Shares of Medplus Health Services Ltd hit their 20 per cent upper circuit of Rs 827.80 in Friday's trade after the omnichannel retail pharmacy reported a two-fold surge in fourth-quarter (Q4) profit of the financial year 2022-23 (FY23), backed by strong retail sales. The stock surged 20 per cent today to hit a day high of Rs 827.80 over its previous close of Rs 689.85. Around 1.74 lakh shares changed hands on BSE, which was more than 31 times higher than the two-week average volume of 5,610 shares. Turnover on the counter stood at Rs 14.23 crore, commanding a market capitalisation (m-cap) of Rs 9,859.42 crore.
At today's high price of Rs 827.80, the stock traded 45.23 per cent higher from its 52-week low of Rs 570, a level seen on November 10 last year. Yet, the scrip has dropped 10.02 per cent from its one-year high of Rs 920, hit on May 27, 2022.
Medplus said its consolidated net profit jumped 126.60 per cent to Rs 26.58 crore for the quarter that ended March 31, from Rs 11.73 crore a year ago. The company's consolidated revenue from operations rose 30 per cent. Medplus sells medicines online as well as through its retail outlets across the country.
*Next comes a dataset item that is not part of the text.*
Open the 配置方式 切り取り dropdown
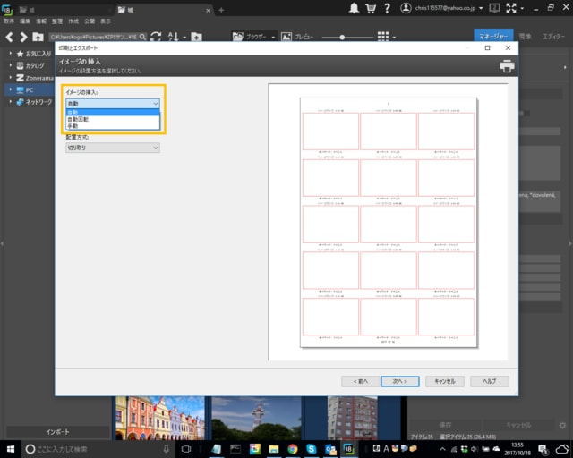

Revenue from its retail business jumped about 29 per cent to Rs 1,241 crore. On the other hand, the company's expenses also grew 29 per cent during the March 2023 quarter.
Technical analysts largely remained 'bullish' on the counter.
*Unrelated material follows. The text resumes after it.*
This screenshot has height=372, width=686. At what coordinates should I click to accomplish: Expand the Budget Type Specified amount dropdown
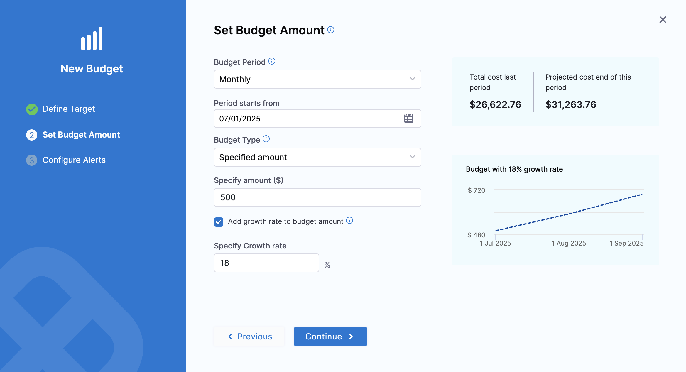tap(317, 157)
Jigar S Patel, Senior Manager - Technical Research Analyst at Anand Rathi Shares and Stock Brokers, said, "The stock saw a massive gap up. So going forward, we need a close above Rs 800 levels for further upside momentum. One can buy in the range of Rs 800-805 if it sustains above 800. The target would be Rs 900 and a stop loss would be placed at Rs 760."
AR Ramachandran from Tips2trades said, "MedPlus Health Services looks bullish and now faces strong resistance at Rs 780 on the daily charts. As long as daily support of Rs 730 is not broken, the trend could remain bullish."
Meanwhile, Indian equity benchmarks traded higher in late deals today, led by strong buying across all sectors.